Records to use Start Marker

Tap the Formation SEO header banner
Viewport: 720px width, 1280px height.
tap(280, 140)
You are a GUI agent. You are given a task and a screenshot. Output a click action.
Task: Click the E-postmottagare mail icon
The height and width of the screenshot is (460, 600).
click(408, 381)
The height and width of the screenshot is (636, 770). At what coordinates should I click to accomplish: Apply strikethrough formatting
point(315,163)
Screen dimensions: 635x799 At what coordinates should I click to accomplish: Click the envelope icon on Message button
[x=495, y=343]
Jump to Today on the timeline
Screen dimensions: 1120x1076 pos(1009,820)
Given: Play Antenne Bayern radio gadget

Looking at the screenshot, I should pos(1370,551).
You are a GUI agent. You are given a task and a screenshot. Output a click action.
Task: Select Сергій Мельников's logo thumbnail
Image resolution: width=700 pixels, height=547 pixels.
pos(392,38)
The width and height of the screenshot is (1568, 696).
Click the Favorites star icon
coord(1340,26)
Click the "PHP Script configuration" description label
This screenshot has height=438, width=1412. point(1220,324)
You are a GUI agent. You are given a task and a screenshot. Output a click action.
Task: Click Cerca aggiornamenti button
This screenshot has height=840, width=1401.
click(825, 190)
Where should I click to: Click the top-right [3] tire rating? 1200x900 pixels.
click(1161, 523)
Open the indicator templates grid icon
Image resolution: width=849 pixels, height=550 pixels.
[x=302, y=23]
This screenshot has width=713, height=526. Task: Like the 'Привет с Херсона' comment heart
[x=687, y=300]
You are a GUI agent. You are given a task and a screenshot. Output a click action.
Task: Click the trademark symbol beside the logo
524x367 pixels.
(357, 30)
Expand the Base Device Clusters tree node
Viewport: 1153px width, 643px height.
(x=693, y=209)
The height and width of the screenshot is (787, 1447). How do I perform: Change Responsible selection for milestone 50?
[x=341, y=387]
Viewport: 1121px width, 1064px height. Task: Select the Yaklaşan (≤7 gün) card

Records to use End Marker

Nothing is to be left out; reproduce each record exactly.

Tap the Formation SEO header banner
Viewport: 720px width, 1280px height.
tap(280, 140)
You are a GUI agent. You are given a task and a screenshot. Output a click action.
Task: Click the E-postmottagare mail icon
The height and width of the screenshot is (460, 600).
click(408, 381)
The height and width of the screenshot is (636, 770). At what coordinates should I click to accomplish: Apply strikethrough formatting
point(315,163)
Screen dimensions: 635x799 At what coordinates should I click to accomplish: Click the envelope icon on Message button
[x=495, y=343]
Jump to Today on the timeline
Screen dimensions: 1120x1076 pos(1009,820)
Given: Play Antenne Bayern radio gadget

Looking at the screenshot, I should pos(1370,551).
You are a GUI agent. You are given a task and a screenshot. Output a click action.
Task: Select Сергій Мельников's logo thumbnail
Image resolution: width=700 pixels, height=547 pixels.
pos(392,38)
The width and height of the screenshot is (1568, 696).
Click the Favorites star icon
coord(1340,26)
Click the "PHP Script configuration" description label
This screenshot has height=438, width=1412. point(1220,324)
You are a GUI agent. You are given a task and a screenshot. Output a click action.
Task: Click Cerca aggiornamenti button
This screenshot has height=840, width=1401.
click(825, 190)
Where should I click to: Click the top-right [3] tire rating? 1200x900 pixels.
click(1161, 523)
Open the indicator templates grid icon
Image resolution: width=849 pixels, height=550 pixels.
[x=302, y=23]
This screenshot has width=713, height=526. Task: Like the 'Привет с Херсона' comment heart
[x=687, y=300]
You are a GUI agent. You are given a task and a screenshot. Output a click action.
Task: Click the trademark symbol beside the logo
524x367 pixels.
(357, 30)
Expand the Base Device Clusters tree node
Viewport: 1153px width, 643px height.
(x=693, y=209)
The height and width of the screenshot is (787, 1447). How do I perform: Change Responsible selection for milestone 50?
[x=341, y=387]
Viewport: 1121px width, 1064px height. Task: Select the Yaklaşan (≤7 gün) card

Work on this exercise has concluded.